RAPID SYNTHESIS OF N,N'-DISUBSTITUTED PIPERAZINES - APPLICATION TO THE PREPARATION OF NO CARRIER ADDED 1-(4-[18F]FLUOROPHENYL)PIPERAZINE AND OF AN [F-18] SELECTIVE LIGAND OF SEROTONINERGIC RECEPTORS (5HT2 ANTAGONIST)

An efficient and rapid method of piperazine formation (>50%, 30 min) involving the reaction of N,O,O'-tris(toluene-p-sulfonyl)bis(2-hydroxyethyl)amine 3 and 4-fluoroaniline in an alcohol or in hexamethylphosphoramide has been developed. It has been applied to the preparation of 1-(4-[F-18]fluorophenyl)piperazine 6b, a new precursor in [F-18]-labelling for positron emission tomography studies. Compound 6b was obtained in 7-15% decay corrected radiochemical yield in a synthesis time of 145-165 min counted from the labelled precursor [F-18]fluoride and a radiochemical purity greater than 98% after HPLC purification.
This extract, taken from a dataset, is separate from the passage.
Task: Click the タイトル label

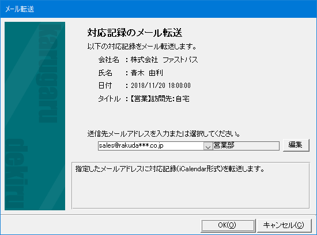Action: [109, 99]
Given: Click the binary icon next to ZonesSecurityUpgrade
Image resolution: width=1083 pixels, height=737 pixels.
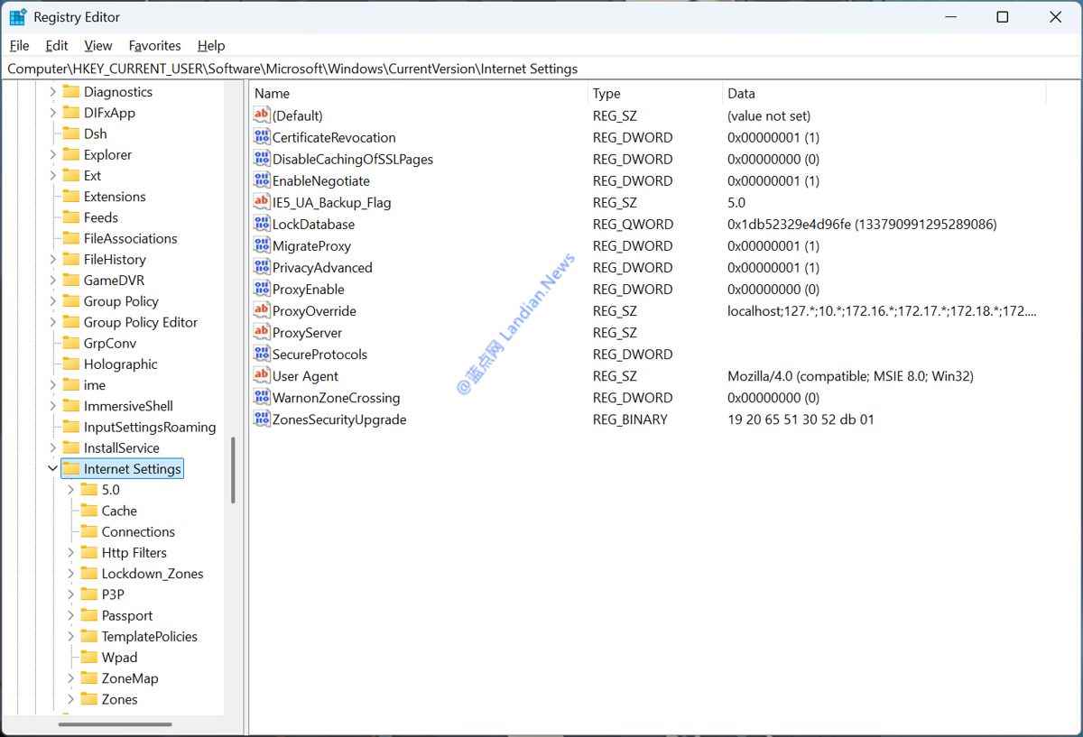Looking at the screenshot, I should [x=260, y=419].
The utility of 6b was demonstrated by the synthesis of the [F-18]naphthosultam 8b, a selective antagonist of 5-HT2 receptors. Compound 8b was obtained radiochemically pure in 50 min from 6b (including HPLC) and in an overall yield of 2.5-12% (decay corrected) from [F-18]fluoride.